Apache Giraph Google Summer of Code 2013 Ideas Page
Please see the directories below for this years proposals.
Each project proposal should be annotated as fully and in as relevant a manner as possible, clearly defining the project scope, aim and objectives.
1.Project: Giraph implementation of Nutch LinkRank Algorithm
Model
Project Aim
Project Objectives
Project Scope
References
Proposals
2.Project: Giraph integration with Tinkerpop
This project relates to the respective JIRA: https://issues.apache.org/jira/browse/GIRAPH-549
Project Aim
Graph databases are dbms that are very efficient to run graph traversals to answer queries. Typical examples are Neo4j, OrientDB, Dex, etc. Graph databases and Giraph solve two different problems in the graph processing world. The first ones solve needs for queries that touch a small portion of the graph, and that need to be answered with low latency (milliseconds). The second one solves the need for large computations that touch all the graph, possibly many times, hence potentially lasting for hours. Both tools are not good in solving the problem the other one is good at.
However they can work together. By injecting the graph from a graph database into Giraph, it is possible to run analytics that cannot be run on the graph database itself, as much as MapReduce can be used to run OLAP queries on data stored in a standard RDBMS.
Project Objectives
The aim of the project is to integrate graph databases as inputs for Giraph, along with the current ones (e.g. HBase, Accumulo etc.). In particular, use Tinkerpop with Giraph as a way to inject data into Giraph for graph analytics. Precisely, to leverage Blueprints and Rexter, that build a vendor-agnostic API over the vendor-specific ones, and export it via a REST API.
Project Scope
The project scope is divided in three main milestones:
- Integrate Rexter into Giraph inputs, e.g. leveraging existing classes in Faunus for MapReduce
- Define a mapping between the flexible Property Graph data model to Giraph's data model
- Allow to specify the input graph from the graph database to Giraph via a query (not only support injecting the whole graph)
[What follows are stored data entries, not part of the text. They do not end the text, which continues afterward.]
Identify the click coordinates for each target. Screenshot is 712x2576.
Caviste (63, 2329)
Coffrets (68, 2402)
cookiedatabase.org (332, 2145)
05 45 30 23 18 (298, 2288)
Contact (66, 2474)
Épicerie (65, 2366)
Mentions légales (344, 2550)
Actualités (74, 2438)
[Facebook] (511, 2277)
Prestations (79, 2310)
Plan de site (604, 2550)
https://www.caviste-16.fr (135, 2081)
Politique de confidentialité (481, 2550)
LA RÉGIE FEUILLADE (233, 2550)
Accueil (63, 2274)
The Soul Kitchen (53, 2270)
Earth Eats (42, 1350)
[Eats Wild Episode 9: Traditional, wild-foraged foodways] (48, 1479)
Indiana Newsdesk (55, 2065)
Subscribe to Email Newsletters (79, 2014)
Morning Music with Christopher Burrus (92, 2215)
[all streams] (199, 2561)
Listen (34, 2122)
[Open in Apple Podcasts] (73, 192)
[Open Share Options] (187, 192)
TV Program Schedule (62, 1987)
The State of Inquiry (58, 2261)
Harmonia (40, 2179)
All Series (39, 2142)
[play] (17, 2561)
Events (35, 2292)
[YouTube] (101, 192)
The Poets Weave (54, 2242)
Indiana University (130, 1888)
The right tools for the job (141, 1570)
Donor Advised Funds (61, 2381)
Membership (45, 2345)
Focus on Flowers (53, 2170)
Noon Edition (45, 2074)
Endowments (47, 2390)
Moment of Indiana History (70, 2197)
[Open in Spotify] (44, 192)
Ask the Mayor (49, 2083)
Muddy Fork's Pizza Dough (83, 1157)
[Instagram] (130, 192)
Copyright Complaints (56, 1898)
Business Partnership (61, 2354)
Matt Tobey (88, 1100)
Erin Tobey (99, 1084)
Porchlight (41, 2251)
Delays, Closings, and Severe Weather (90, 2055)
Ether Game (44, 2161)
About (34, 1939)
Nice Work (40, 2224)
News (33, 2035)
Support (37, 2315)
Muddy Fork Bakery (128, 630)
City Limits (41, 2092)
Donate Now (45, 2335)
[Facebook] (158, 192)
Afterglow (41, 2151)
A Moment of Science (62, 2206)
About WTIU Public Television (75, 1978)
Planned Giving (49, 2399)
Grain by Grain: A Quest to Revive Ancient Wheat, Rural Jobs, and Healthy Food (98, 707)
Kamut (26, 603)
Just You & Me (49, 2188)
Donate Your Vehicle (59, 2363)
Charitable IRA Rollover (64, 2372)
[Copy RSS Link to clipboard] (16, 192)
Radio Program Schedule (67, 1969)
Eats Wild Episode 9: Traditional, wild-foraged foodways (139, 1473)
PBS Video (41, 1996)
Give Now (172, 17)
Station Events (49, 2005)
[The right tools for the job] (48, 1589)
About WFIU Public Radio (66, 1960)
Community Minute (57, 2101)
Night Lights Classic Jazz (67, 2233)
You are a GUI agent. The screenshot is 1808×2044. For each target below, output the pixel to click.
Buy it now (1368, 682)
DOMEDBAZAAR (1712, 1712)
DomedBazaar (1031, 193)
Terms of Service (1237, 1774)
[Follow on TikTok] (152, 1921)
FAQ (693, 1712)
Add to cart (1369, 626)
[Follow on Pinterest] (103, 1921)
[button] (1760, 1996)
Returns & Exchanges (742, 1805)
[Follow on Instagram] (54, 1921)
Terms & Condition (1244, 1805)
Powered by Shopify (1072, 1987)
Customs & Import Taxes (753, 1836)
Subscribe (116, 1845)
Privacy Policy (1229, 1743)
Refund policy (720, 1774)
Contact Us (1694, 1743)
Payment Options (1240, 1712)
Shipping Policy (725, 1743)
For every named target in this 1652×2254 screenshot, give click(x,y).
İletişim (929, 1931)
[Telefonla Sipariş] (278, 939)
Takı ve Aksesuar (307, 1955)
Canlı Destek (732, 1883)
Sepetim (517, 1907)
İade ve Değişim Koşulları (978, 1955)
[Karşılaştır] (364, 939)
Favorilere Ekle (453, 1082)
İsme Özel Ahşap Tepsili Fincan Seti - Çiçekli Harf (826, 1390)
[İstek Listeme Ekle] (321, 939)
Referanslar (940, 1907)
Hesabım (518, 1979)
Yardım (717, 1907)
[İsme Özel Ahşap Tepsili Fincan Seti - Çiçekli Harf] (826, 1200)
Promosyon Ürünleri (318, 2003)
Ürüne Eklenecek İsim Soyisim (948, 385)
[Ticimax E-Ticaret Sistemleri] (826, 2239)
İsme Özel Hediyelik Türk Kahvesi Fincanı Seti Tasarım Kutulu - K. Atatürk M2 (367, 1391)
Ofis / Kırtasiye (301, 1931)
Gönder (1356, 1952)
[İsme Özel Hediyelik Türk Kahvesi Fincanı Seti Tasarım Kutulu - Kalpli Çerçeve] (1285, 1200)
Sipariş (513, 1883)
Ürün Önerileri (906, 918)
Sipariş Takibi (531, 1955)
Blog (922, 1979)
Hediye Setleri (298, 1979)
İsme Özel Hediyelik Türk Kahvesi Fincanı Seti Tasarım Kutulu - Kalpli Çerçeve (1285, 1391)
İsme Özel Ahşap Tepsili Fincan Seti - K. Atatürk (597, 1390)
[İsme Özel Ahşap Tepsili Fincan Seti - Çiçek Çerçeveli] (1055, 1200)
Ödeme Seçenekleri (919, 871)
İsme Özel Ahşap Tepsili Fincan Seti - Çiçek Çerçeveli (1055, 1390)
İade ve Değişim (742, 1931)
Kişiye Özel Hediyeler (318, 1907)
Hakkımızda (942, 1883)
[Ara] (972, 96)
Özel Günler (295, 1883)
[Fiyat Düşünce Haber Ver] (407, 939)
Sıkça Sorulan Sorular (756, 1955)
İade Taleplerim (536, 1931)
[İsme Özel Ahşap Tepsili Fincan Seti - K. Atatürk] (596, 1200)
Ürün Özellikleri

For very successful students, there are possibilities to extend the work with more deliverables:
- Support Titan as an input
- Support GraphSON as an InputFormat
References
Tinkerpop: http://www.tinkerpop.com/
Blueprints: https://github.com/tinkerpop/blueprints/wiki
Rexter: https://github.com/tinkerpop/rexster/wiki
Faunus: http://thinkaurelius.github.io/faunus/
Titan: http://thinkaurelius.github.io/titan/
GraphSON: https://github.com/thinkaurelius/faunus/wiki/GraphSON-Format
Neo4j: http://www.neo4j.org/
OrientDB: http://www.orientdb.org/
Proposals
3.Project: Remove maven-plugin from Giraph
This project relates to the respective JIRA: https://issues.apache.org/jira/browse/GIRAPH-101
Project Aim
Munge is a hacky way of support multiple versions of Hadoop. The shim layers in Pig and Hive could be a cleaner way to do this.
Project Objectives
Project Scope
References
Maven-munge: http://sonatype.github.io/munge-maven-plugin/
Proposals
How to apply
Please read GSoC guide for student to apply. It is highly recommend to discuss your interest before you apply. The best way to discuss is to comment on individual Jira or send mail to dev list.
1 Comment
Michael Aro
I'm very interested in participating in the GSoC, contribute and learn open source programming. I'm a computer science student at the Western University in Ontario. Of particular interest to me is the Nutch Giraph Integration otherwise known as the Giraph Implementation of Nutch LinkRank Algorithm. I find the idea very interesting. I can also work on the project idea: Giraph integration with Tinkerpop. I've being reading up on Apache Nutch, Apache Giraph, Tinkerpop frameworks, Graph databases (e.g. Neo4j, OrientDB, Titan), Faunus and GraphSON from the various sites and writing the suggestions for a learning path from scratch to implement the feature that will be included in the final proposal. And I will be more than happy to contribute by focusing on a project and learning open source programming from the Apache community.